Por que o turismo brasileiro come mosca?


Por Fabio Steinberg

A Travel+Leisure não é uma revista qualquer. É uma das três que escrevem sobre as viagens mais prestigiosas do planeta. Os seus quase 5 milhões de leitores se aconselham mensalmente em suas páginas sobre destinos para férias ou lazer.
Como ocorre todo ano, a publicação divulgou uma pesquisa com jornalistas e profissionais de viagens sobre os 50 melhores lugares para viajar em 2019.

As respostas foram diversificadas. Foram recomendados desde destinos badalados como Nova Iorque, aos quase desconhecidos, como ilhas Andaman, na Índia. Estão lá países como Chile, Austrália, Malásia, Quênia, Panamá, Porto Rico, Turquia, Egito, México, Estados Unidos, China, Emirados Árabes e Hungria, entre outros. Pois bem: ninguém citou o Brasil.

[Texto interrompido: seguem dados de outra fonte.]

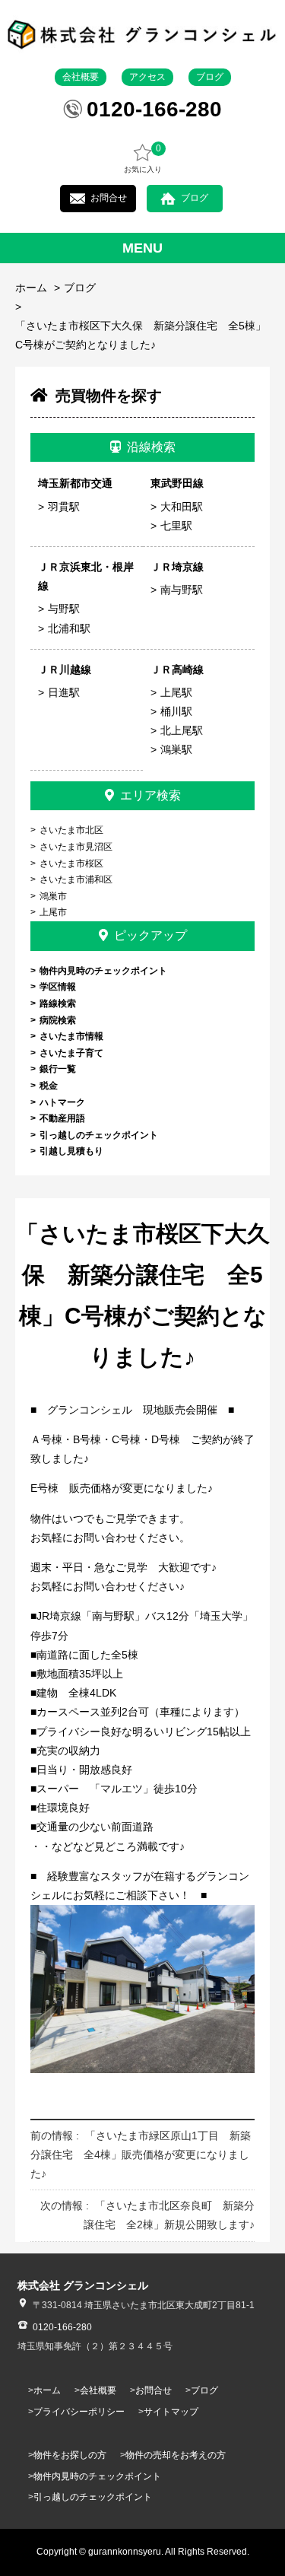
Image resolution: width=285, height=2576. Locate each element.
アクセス (147, 77)
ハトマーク (62, 1102)
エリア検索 (150, 795)
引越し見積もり (71, 1151)
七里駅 (176, 526)
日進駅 (64, 692)
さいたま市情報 (71, 1036)
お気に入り (143, 158)
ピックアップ (150, 935)
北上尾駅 (181, 730)
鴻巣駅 (176, 749)
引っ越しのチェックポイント (99, 1135)
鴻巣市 (53, 896)
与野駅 (64, 609)
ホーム (31, 287)
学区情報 (58, 986)
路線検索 (58, 1003)
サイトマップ (171, 2411)
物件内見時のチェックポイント (103, 970)
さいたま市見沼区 (76, 846)
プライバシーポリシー (79, 2411)
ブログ (209, 77)
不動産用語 (62, 1118)
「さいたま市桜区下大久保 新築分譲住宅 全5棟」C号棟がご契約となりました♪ (140, 335)
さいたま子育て (71, 1053)
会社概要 (80, 77)
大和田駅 (181, 507)
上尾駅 (176, 692)
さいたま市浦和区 (76, 879)
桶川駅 (176, 711)
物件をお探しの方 (69, 2455)
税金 (49, 1085)
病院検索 (58, 1020)
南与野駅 (181, 590)
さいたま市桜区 (71, 863)
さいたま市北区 (71, 830)
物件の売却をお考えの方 (175, 2455)
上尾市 (53, 912)
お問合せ (108, 197)
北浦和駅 (69, 628)
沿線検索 (151, 446)
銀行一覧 (58, 1069)
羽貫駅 (64, 507)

Foi uma injustiça com nosso País, mas não um fato isolado. O que será que acontece com o nosso turismo, que há décadas patina no ridículo patamar de 6 milhões de visitantes estrangeiros por ano, a grande maioria (sem deméritos) argentinos? Isto representa insignificantes 0,005% do movimento global, que em 2017 ultrapassou 1,3 bilhão por ano. Atraímos pouco mais que o número de visitantes do Camboja, que ainda se recupera de devastador genocídio há poucos anos.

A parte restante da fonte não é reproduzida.